Youngstown City Council is standing in solidarity, after formally passing a resolution opposing the waste-to-energy plant that is working to move into the city.

It was a room full of concerned neighbors who continue to say they don't want the plant in their backyards.

"This is an environmental justice issue and we can not allow a pyrolysis plant to set up shop here in this community," said Jessica Conard, Appalachia Director with Beyond Plastics.

"With Ohio Edison, it was an outcry from the community," explained Julius Oliver, First Ward Councilman. "It's the same with SOBE. It was an outcry from the community that's saying we don't want this."

While the legislation does not have actionable power, it does sound the alarm to the EPA as the company awaits its final permits.

"The next step is to make sure all the state agencies know that the city is against this," Limbian explained. "And that it's now a matter of the zoning board to make some determinations about whether or not it can pass through the city agencies."

Several members of the public spoke out about focusing on zoning regulations moving forward that could put a stop to SOBE's plans. 

Council received applause as they unanimously passed the resolution.

Council narrowly passed amended ordinance legislation regarding speed camera enforcement in the city.

"The legislation is the same as it was before but for a few procedural issues so that the court feels more comfortable processing and hearing any appeals that come before it," Limbian said to 21 News. 

The item would change the process of the appeal process regarding speeding tickets in school zones, including raising court costs. Court officials are reviewing the changes.

It will also take a bit more time for community center plans to get moving at New Bethel Baptist Church as Councilman Oliver is working to apply APR funds to create the space.

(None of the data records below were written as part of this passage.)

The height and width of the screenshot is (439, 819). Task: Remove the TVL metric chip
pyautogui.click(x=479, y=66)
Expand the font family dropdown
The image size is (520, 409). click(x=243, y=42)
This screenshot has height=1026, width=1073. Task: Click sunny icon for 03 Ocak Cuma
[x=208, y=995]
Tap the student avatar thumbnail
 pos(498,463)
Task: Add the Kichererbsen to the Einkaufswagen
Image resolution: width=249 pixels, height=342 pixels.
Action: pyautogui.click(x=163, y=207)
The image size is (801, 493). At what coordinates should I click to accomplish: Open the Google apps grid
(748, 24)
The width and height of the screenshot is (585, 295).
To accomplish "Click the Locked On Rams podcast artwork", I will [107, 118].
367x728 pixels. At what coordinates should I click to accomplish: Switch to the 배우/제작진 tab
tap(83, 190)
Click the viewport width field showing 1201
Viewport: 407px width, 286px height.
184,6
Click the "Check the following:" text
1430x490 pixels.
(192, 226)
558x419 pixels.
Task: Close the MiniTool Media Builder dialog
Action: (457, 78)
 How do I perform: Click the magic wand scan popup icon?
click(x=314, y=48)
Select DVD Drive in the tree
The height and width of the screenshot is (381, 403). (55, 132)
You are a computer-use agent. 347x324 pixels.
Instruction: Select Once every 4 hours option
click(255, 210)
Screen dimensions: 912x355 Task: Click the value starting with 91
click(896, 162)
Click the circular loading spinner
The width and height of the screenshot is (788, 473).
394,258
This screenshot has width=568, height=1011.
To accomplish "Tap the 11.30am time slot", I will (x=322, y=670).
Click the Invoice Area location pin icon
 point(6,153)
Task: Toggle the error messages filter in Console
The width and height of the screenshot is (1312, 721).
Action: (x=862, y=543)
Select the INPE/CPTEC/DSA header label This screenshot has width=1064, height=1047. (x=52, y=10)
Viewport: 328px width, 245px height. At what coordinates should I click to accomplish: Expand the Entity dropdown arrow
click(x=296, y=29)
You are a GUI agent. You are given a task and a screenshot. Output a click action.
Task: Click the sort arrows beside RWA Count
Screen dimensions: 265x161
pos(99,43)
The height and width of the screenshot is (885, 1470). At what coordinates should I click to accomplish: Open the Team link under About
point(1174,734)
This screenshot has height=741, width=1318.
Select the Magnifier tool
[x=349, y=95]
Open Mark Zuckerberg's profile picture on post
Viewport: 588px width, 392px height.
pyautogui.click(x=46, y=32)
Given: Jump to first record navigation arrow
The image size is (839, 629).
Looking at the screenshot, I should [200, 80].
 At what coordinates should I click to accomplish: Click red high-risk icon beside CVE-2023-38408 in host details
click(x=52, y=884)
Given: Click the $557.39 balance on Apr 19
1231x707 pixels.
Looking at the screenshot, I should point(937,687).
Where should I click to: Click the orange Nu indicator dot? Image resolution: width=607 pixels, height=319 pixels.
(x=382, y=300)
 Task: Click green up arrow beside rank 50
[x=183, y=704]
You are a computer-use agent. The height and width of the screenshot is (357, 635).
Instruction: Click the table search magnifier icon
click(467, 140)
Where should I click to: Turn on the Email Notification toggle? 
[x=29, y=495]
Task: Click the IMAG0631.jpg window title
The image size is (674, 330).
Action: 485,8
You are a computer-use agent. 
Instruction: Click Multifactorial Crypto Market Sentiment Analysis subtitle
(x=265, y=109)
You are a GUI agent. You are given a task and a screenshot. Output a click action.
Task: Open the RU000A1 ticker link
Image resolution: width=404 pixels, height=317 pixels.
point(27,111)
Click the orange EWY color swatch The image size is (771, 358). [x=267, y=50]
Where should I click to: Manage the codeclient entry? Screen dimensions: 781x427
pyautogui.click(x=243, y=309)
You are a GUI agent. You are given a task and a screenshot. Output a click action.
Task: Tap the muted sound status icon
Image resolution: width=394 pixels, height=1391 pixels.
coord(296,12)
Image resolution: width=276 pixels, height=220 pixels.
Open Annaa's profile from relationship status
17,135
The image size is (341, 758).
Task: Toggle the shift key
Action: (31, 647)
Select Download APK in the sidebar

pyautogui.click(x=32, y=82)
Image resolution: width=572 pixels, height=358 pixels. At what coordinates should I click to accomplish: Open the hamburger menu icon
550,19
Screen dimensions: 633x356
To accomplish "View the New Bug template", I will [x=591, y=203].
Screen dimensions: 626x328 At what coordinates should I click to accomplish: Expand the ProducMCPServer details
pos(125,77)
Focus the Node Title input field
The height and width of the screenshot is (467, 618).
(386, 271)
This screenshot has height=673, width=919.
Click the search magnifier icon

They must apply for a 501C3 to legally be able to use the funds.

"I think council wants to proceed with an abundance of caution that this doesn't violate any state or federal laws," Limbian explained. 

"The money isn't going to a church specifically," Oliver explained. "It's going to a separate 501c3 that's not going to have religious affiliations or are going to be discriminatory in any way towards any group of people."

The idea was moved to a second reading for further consideration.

Council did not approve legislation that would have used $2 million dollars for repairs to the Covelli Centre's roof, along with roof repairs at the Youngstown Traffic Sign and Signal building.